I have a model that is fitted with glm and I want to be able to calculate the response of this model when I specify the independent variables, while simulating the error terms. For example, if my formula is y~x1*x2, then this corresponds to:

$y_{i} = \mu + \beta_{1} x_{1i} + \beta_{2} x_{2i} + \beta_{3} x_{1i} x_{2i} + \epsilon_{i}$

where $\epsilon_{i}$ is an error term.

I want to be able to simulate

$y^{\star}_{i} = \hat{\mu} + \hat{\beta}_{1} x^{\star}_{1i} + \hat{\beta}_{2} x^{\star}_{2i}+ \hat{\beta}_{3} x^{\star}_{1i}x^{\star}_{2i} + \epsilon_{i}$,

with $\hat{\mu}$, $\hat{\beta}_{1}$, $\hat{\beta}_{2}$, and $\hat{\beta}_{3}$ being the values estimated by glm and $x^{\star}_{1 i}$ and $x^{\star}_{2 i}$ being the specified covariates / independent variables.

This is similar to what predict() does, however, it sets $\epsilon_{i}=0$.

It looks like what I want to do is similar to the functionality provided by simulate() and predict().

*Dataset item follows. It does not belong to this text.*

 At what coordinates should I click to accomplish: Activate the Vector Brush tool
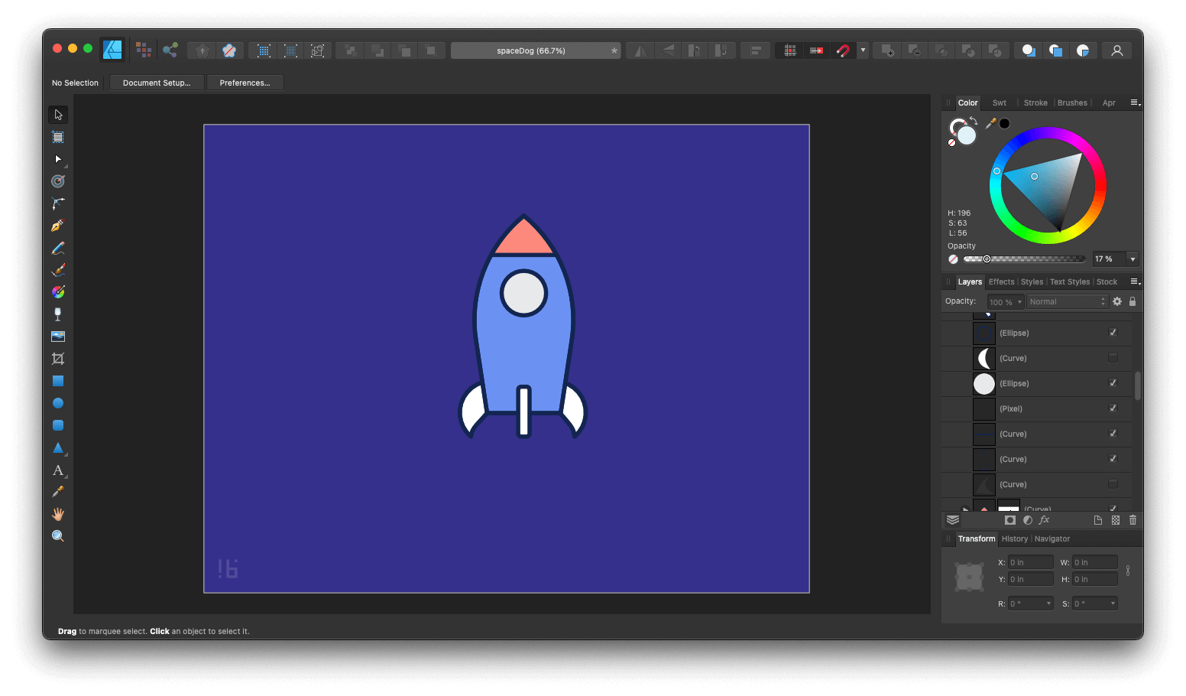pos(58,269)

Although it doesn't look like simulate() allows you to specify the covariates.

What is the best way to do this?

Best Answer

Use the predict() command's newdata argument to obtain mean responses at given covariate value, then generate data using the rnorm(), rbinom(), rpois() function appropriate for your GLM. For Gaussian data you'll also need to specify a dispersion parameter, but this is part of the glm() output, or its summary().